[Stored data]
* start *

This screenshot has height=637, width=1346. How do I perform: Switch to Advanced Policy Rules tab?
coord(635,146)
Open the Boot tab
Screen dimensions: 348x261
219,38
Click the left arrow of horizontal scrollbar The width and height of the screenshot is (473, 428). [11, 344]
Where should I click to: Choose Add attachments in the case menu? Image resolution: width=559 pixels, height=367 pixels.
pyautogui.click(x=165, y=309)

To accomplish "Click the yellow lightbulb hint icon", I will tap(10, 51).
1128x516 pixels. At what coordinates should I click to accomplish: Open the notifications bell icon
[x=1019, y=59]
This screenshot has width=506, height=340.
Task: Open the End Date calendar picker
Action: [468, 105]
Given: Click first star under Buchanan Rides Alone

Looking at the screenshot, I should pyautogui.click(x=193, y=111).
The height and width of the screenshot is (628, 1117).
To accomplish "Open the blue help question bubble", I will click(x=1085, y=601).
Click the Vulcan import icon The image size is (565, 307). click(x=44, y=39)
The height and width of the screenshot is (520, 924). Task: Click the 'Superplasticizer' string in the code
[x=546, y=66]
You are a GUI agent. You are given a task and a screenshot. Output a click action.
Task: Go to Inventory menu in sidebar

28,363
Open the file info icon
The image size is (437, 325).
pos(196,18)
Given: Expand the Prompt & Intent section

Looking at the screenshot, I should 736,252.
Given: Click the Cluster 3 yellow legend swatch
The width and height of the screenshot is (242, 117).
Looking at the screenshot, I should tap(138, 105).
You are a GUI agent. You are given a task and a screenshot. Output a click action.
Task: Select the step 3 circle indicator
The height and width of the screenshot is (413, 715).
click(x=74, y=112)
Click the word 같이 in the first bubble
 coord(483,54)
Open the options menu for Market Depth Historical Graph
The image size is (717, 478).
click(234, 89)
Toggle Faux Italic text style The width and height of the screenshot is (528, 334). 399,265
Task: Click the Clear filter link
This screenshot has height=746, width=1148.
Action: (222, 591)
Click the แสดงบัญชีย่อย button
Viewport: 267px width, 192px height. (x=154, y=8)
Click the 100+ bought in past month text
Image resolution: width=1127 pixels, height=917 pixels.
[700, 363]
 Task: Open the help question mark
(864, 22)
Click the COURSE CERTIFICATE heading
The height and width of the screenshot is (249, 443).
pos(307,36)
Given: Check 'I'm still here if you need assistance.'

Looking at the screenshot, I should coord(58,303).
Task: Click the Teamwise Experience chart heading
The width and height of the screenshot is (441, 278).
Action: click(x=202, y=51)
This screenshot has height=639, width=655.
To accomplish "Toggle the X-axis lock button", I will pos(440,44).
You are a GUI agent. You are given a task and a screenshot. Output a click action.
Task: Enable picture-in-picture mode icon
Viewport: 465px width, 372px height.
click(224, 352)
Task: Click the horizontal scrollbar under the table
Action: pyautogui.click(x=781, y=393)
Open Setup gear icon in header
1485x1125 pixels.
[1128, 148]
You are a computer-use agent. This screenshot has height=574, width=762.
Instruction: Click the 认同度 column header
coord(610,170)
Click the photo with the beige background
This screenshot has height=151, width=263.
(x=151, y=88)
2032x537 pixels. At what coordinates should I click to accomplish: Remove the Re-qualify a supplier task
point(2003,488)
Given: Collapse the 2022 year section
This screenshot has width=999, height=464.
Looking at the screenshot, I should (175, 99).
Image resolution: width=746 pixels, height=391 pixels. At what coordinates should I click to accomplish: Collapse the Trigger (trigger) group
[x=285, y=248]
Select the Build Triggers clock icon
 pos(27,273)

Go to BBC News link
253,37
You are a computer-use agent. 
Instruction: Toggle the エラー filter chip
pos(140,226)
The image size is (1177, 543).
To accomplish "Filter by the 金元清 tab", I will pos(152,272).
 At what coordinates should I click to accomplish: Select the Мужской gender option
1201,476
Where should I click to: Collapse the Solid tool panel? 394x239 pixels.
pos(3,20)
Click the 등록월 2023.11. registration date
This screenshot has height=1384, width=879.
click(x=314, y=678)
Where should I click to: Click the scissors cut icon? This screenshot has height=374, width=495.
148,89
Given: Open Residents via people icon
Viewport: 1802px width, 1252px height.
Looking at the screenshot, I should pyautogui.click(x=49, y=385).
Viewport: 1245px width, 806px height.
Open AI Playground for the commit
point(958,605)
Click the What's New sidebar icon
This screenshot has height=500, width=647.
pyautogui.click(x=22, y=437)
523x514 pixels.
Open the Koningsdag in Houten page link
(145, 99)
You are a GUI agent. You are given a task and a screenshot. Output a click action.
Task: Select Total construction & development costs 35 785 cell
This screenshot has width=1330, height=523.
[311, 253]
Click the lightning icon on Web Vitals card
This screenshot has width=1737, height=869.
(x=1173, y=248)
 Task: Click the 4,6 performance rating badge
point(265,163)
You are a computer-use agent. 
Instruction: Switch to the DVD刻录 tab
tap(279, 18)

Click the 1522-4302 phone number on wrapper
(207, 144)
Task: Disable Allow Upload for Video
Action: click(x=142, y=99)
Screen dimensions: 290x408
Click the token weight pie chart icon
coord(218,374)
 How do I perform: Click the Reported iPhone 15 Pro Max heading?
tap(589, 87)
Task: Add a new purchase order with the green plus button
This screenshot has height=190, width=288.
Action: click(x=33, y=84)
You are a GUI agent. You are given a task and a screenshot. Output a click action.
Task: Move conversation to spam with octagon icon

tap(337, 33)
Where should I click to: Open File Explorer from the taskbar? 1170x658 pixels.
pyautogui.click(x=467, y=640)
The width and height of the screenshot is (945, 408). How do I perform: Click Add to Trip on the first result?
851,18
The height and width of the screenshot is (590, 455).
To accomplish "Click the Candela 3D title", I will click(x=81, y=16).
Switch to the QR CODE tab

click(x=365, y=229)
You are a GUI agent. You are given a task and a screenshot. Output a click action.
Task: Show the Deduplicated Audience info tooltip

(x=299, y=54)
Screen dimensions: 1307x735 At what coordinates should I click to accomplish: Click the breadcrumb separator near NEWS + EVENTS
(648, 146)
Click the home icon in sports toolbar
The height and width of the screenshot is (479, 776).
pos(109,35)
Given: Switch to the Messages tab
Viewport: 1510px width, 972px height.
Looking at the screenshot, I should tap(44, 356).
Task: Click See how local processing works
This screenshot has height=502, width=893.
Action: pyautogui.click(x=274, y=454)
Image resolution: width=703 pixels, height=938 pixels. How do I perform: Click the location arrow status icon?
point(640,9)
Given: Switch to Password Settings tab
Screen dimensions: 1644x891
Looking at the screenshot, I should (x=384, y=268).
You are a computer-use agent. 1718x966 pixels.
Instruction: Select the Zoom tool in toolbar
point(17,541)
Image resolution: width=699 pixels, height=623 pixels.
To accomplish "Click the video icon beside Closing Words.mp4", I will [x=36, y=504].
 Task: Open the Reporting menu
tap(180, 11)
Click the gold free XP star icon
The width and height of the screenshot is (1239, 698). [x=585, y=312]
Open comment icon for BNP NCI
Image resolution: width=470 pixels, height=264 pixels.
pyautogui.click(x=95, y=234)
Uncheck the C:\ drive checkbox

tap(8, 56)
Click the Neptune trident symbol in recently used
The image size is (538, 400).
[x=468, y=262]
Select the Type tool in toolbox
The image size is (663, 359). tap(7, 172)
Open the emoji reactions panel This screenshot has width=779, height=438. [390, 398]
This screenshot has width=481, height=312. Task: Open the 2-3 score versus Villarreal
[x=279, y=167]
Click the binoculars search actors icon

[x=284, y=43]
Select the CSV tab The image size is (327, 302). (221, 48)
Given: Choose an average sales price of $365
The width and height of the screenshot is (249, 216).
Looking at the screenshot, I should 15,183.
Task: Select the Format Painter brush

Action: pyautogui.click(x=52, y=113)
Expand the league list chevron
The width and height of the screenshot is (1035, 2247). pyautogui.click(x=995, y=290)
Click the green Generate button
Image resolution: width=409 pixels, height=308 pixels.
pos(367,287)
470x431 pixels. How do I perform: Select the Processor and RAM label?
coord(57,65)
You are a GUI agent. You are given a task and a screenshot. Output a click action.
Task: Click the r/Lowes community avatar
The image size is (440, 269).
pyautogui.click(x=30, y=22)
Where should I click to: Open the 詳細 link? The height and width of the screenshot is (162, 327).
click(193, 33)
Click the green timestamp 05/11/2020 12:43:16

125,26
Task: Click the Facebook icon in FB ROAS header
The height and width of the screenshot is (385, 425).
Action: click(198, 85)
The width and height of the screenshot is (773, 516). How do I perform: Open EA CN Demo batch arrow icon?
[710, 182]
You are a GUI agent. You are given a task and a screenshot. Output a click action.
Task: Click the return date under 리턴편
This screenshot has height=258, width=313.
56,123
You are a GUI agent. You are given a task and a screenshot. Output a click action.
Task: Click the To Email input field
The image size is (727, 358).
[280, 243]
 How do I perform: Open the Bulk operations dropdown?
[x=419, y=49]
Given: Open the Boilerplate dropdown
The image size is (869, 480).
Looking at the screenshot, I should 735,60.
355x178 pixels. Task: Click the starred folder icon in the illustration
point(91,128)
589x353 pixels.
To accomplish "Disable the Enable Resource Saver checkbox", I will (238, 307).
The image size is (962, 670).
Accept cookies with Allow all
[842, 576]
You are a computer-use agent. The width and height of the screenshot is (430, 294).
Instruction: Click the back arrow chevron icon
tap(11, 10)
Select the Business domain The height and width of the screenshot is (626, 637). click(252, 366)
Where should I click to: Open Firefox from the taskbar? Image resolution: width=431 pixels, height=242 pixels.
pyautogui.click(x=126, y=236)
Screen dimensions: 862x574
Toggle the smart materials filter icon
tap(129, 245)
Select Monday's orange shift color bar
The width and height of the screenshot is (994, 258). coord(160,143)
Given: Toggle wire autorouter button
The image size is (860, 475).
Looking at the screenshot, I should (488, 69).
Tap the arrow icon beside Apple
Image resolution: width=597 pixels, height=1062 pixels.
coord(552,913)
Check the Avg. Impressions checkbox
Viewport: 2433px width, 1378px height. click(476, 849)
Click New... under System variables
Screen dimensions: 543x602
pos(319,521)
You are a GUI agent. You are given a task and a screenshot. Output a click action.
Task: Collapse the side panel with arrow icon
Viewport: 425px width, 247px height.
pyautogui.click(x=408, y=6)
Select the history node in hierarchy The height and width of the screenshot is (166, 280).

* end *

### EXERCISE DESCRIPTION
Copy out the lines of the listing above, from the line with "Given: Expand the Prompt & Intent section" up to and including the line with "Looking at the screenshot, I should tap(138, 105).", character for character.

### SOLUTION FOR THIS PROBLEM
Given: Expand the Prompt & Intent section

Looking at the screenshot, I should 736,252.
Given: Click the Cluster 3 yellow legend swatch
The width and height of the screenshot is (242, 117).
Looking at the screenshot, I should tap(138, 105).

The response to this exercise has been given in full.